ABSTRACT

This chapter will consist of a discussion of some theoretical reasons for directing pictorial image-making to psychotherapeutic ends; in effect to try to supply a number of justifications for such an apparently specialized technique. If a procedure is to be thought of as therapeutic then there is an ethical requirement that its efficacy can be clearly demonstrated and the reasons for this pointed to. I do not think it unfair to claim that the literature that exists at present is less convincing than it might be in this respect. If art therapy is conceived of as a psychotherapy however, that is using the term psychotherapy generically to embrace the class of psychological therapies as a whole, then the idea of efficacy and the reasons behind it may be more complex, subtle, and extended than has been usually imagined. Indeed psychotherapy is beset by many of the same problems of evaluation as bear upon art therapy. It has been said of psychoanalysis, for example, that it is a speculative explanation of human behaviour offered in advance of the empirical evidence that might justify it. Some of these problems of justification may, however, arise from false conceptions concerning scientific approaches to human action and experience.
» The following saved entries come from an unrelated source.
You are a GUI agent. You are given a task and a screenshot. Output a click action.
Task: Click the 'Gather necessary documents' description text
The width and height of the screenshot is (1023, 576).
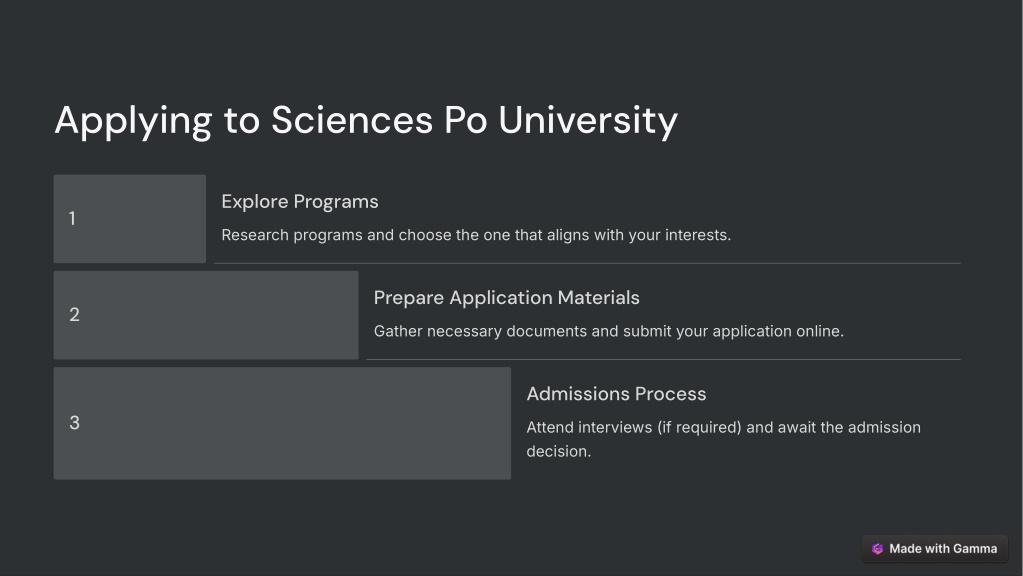[609, 331]
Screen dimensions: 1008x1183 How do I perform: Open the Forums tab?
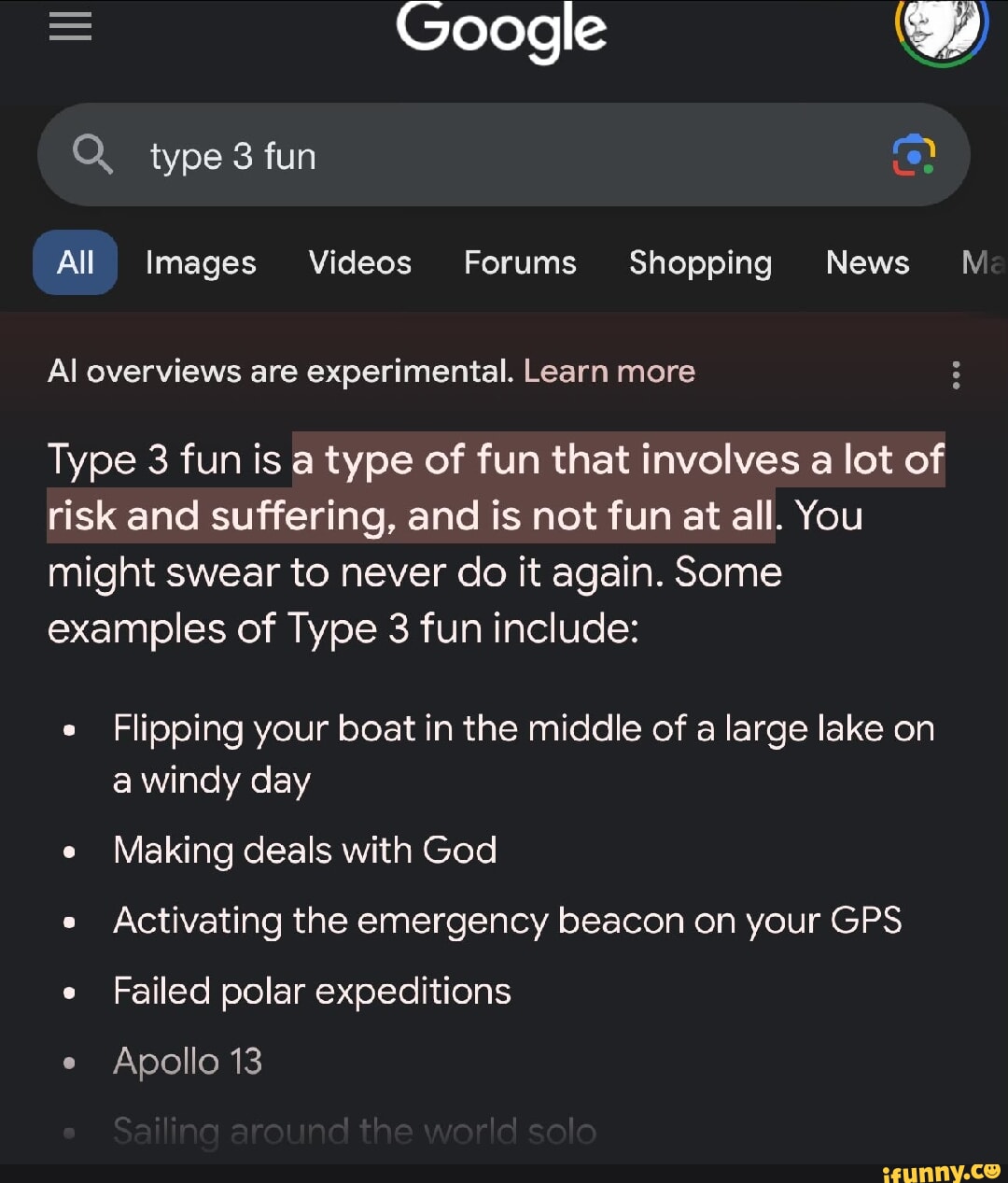tap(520, 263)
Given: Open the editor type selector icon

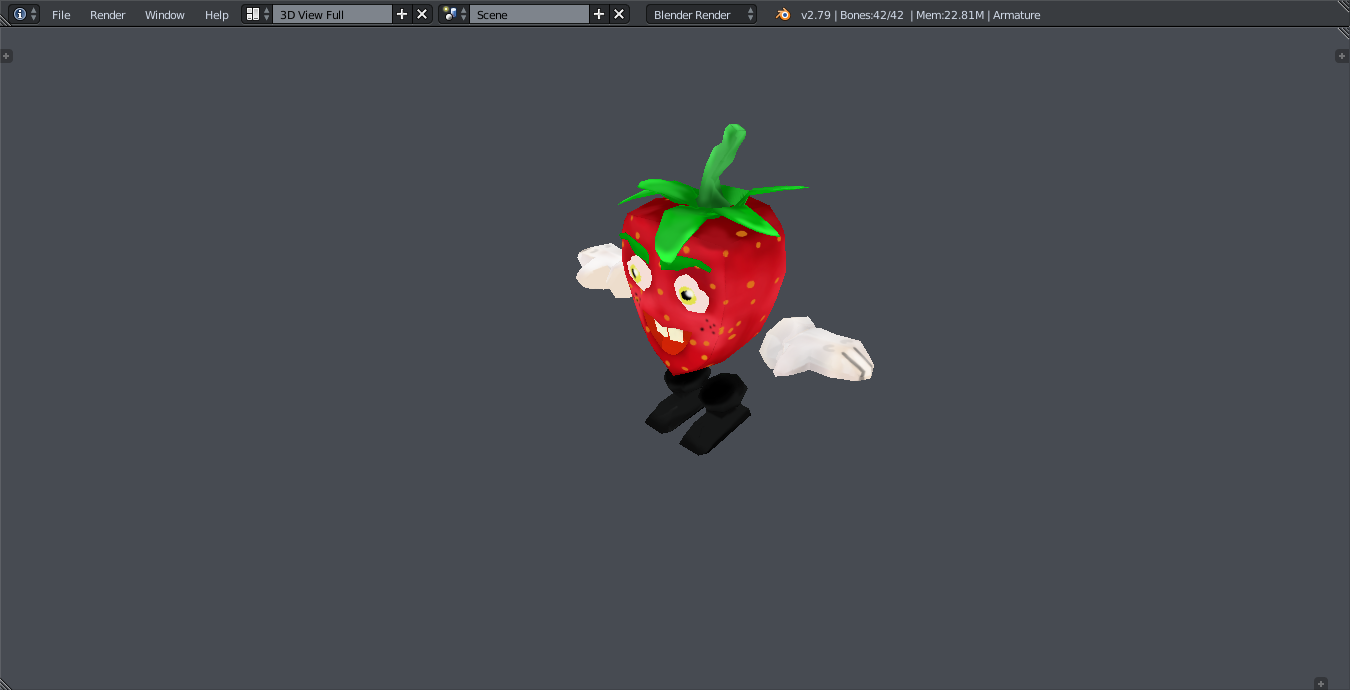Looking at the screenshot, I should pyautogui.click(x=18, y=14).
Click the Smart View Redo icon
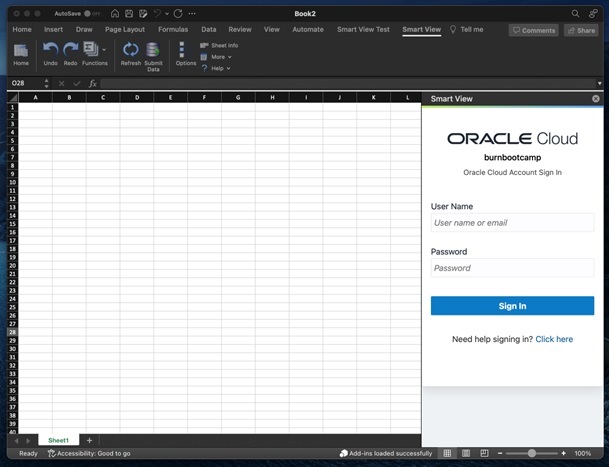 pos(70,51)
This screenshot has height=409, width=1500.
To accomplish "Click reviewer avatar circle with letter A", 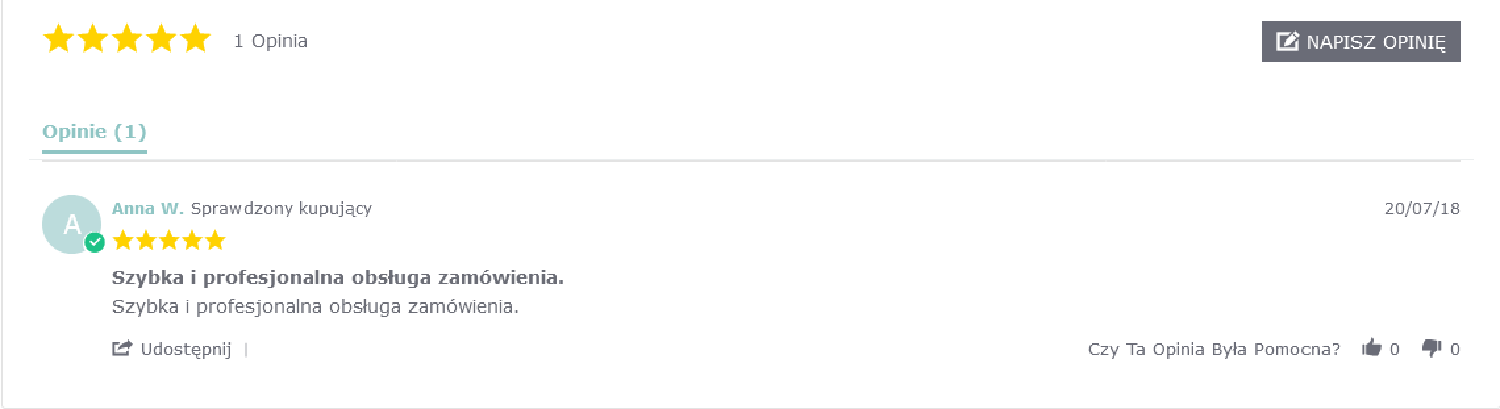I will [x=71, y=224].
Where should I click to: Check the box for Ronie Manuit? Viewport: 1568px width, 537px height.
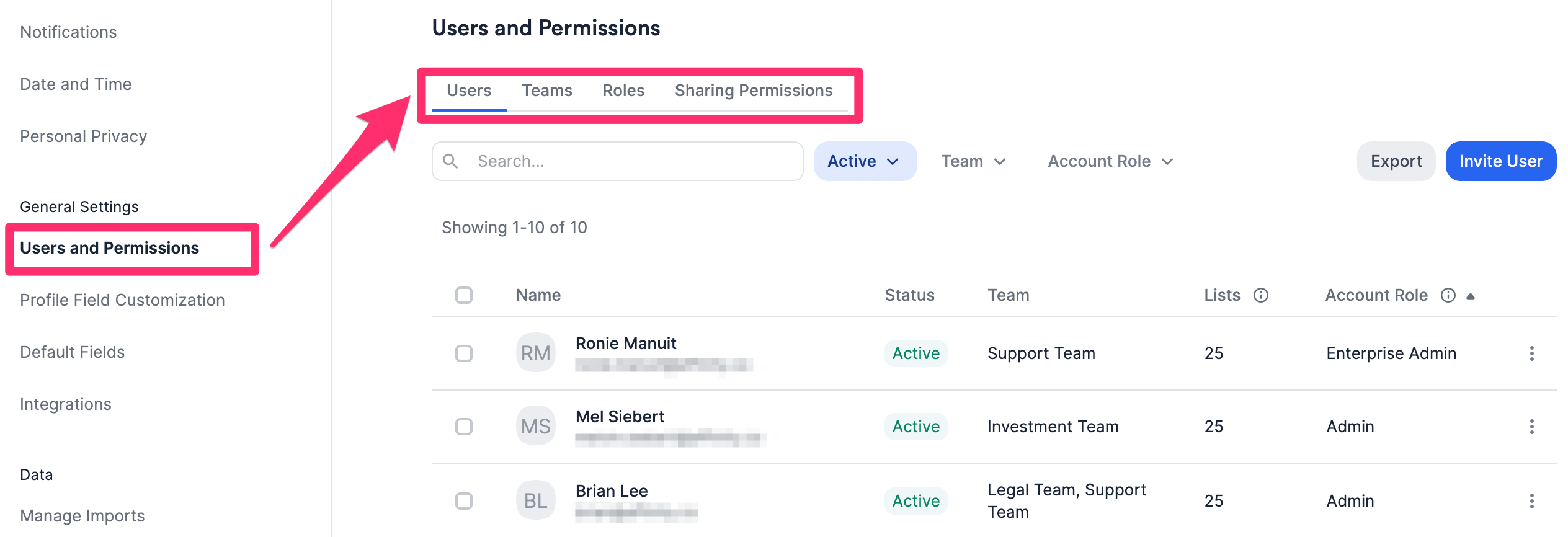coord(464,353)
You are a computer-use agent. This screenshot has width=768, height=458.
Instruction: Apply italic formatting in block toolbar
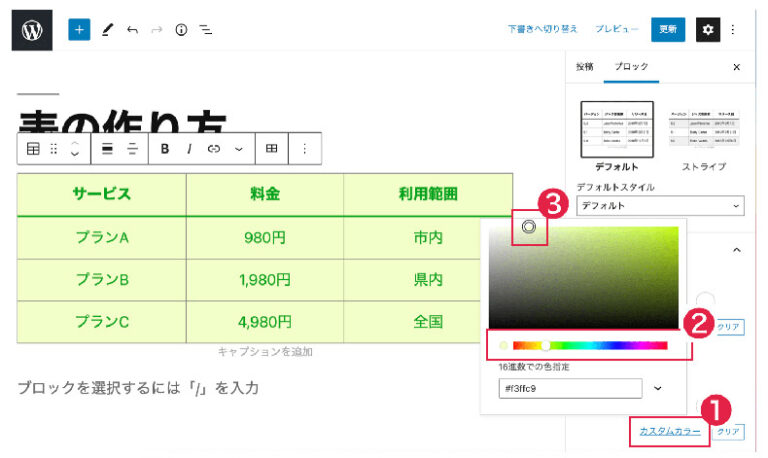189,148
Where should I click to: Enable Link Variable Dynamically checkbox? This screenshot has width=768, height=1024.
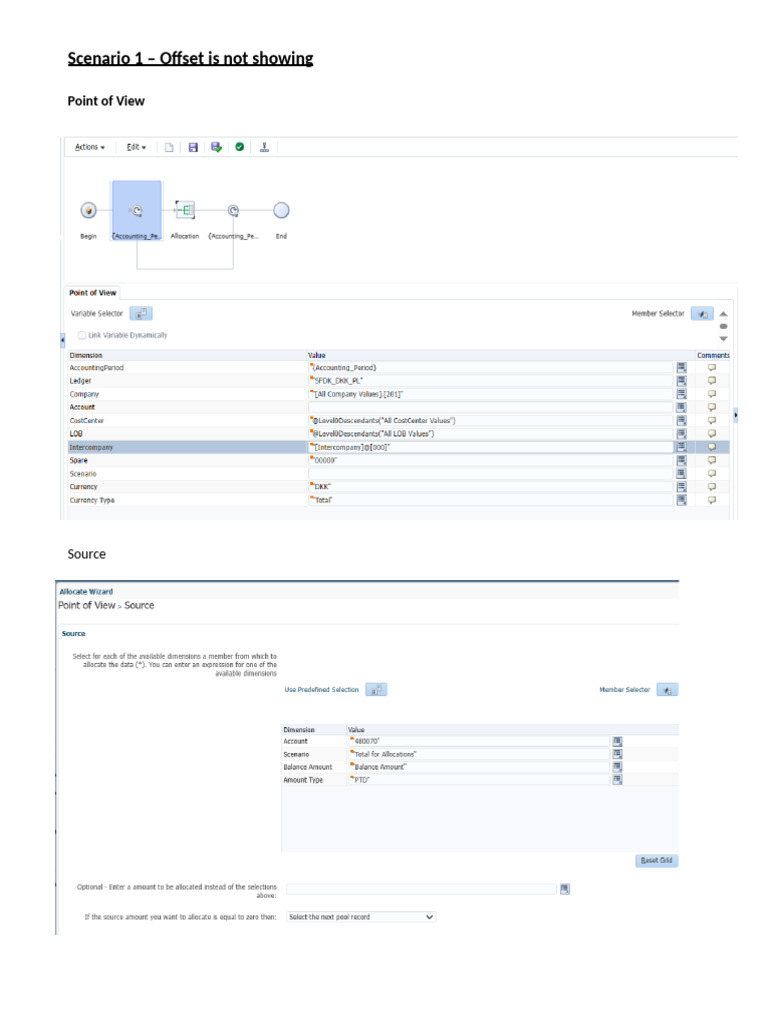point(83,335)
The view is increasingly gaining ground that appropriate methodologies in the social sciences might have no recourse but to be rooted in the real life situations which are in fact being examined, rather than in artificially contrived experimental conditions (Harré and Secord 1975, Glymour 1982). This is certainly true of traditional sciences such as astronomy and modern ones such as ethology, both of which investigate phenomena in their naturally occurring context. Other disciplines concerned with knowledge of human action, for example anthropology and linguistics, as well as many of the classical humanities like history, law, criticism, and aesthetics, depend upon methods naturally fitted to the phenomena with which they are occupied.